*Exercise instructions*
(a) Decide whether each statement agrees with the passage on Finns' health care costs abroad, answering yes or no and quoting the deciding words: (i) Hungary was one of the top three countries for treatment in 2016; (ii) reimbursements for doctor's fees went up from 2016 to 2017; (iii) costs paid by customers in the United States more than doubled.
(b) Pick up the passage on Finns' health care costs abroad after its final sentence and carry it on.

The costs and reimbursements of physiotherapy, doctor’s and dentist’s fees and travel in EU and EEA countries and Switzerland decreased from the previous year. For example, the amount of doctor’s fees paid by customers in 2017 was 548,000 euros, compared to 713,000 euros in 2016. The reimbursements paid for doctor’s fees decreased from 119,000 euros to 85,000 euros.
Estonia, Spain and Germany the most popular countries in 2017
The countries where Finns most often sought treatment in 2017 were Estonia, Spain and Germany. Especially Germany has increased its popularity as a target country for seeking treatment independently. In 2016, the top three countries were Estonia, Spain and Hungary.
Outside the EU and EEA countries and Switzerland, Finns used most health services in 2017 in the United States, Thailand and Turkey. In the United States, the health care costs paid by customers more than doubled from 1.2 million euros (2016) to 2.6 million euros (2017). However, the total amount of reimbursements paid did not reflect this increase in costs.

*Raw data*
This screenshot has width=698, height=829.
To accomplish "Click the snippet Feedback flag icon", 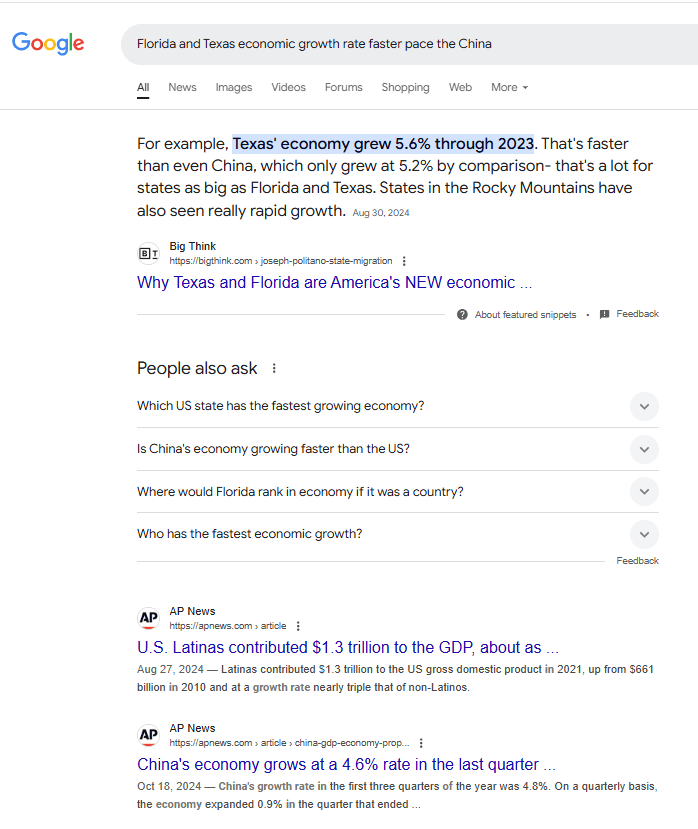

==

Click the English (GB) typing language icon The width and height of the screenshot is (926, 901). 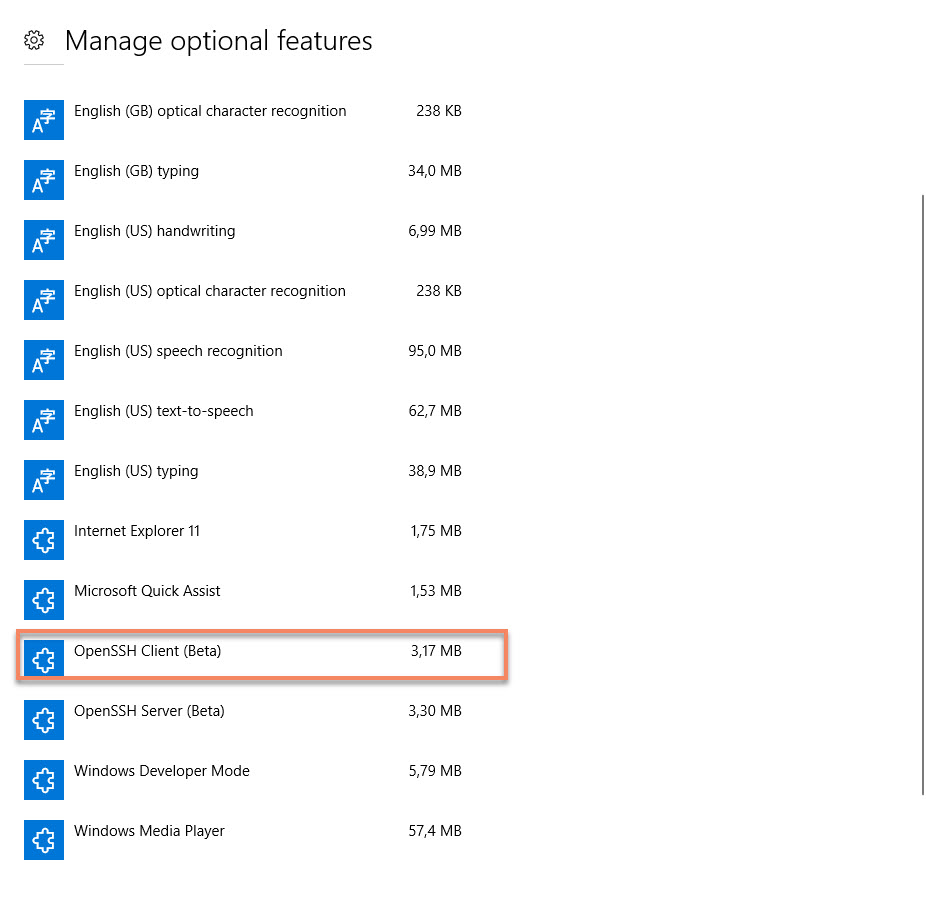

*Answers for this exercise*
(a)
(i) Yes: "In 2016, the top three countries were Estonia, Spain and Hungary."
(ii) No: "The reimbursements paid for doctor’s fees decreased from 119,000 euros to 85,000 euros."
(iii) Yes: "the health care costs paid by customers more than doubled from 1.2 million euros (2016) to 2.6 million euros (2017)"

(b)
A total of 106 prior authorisations were issued for treatment in EU and EEA countries and Switzerland in 2017. In recent years, the amount has remained even: 126 authorisations were issued in 2016 and 98 in 2015. Most prior authorisations have been granted for treatment in Estonia and Sweden.
A total of 1,869,780 European Health Insurance Card were issued in 2017. The number of cards issued is growing steadily.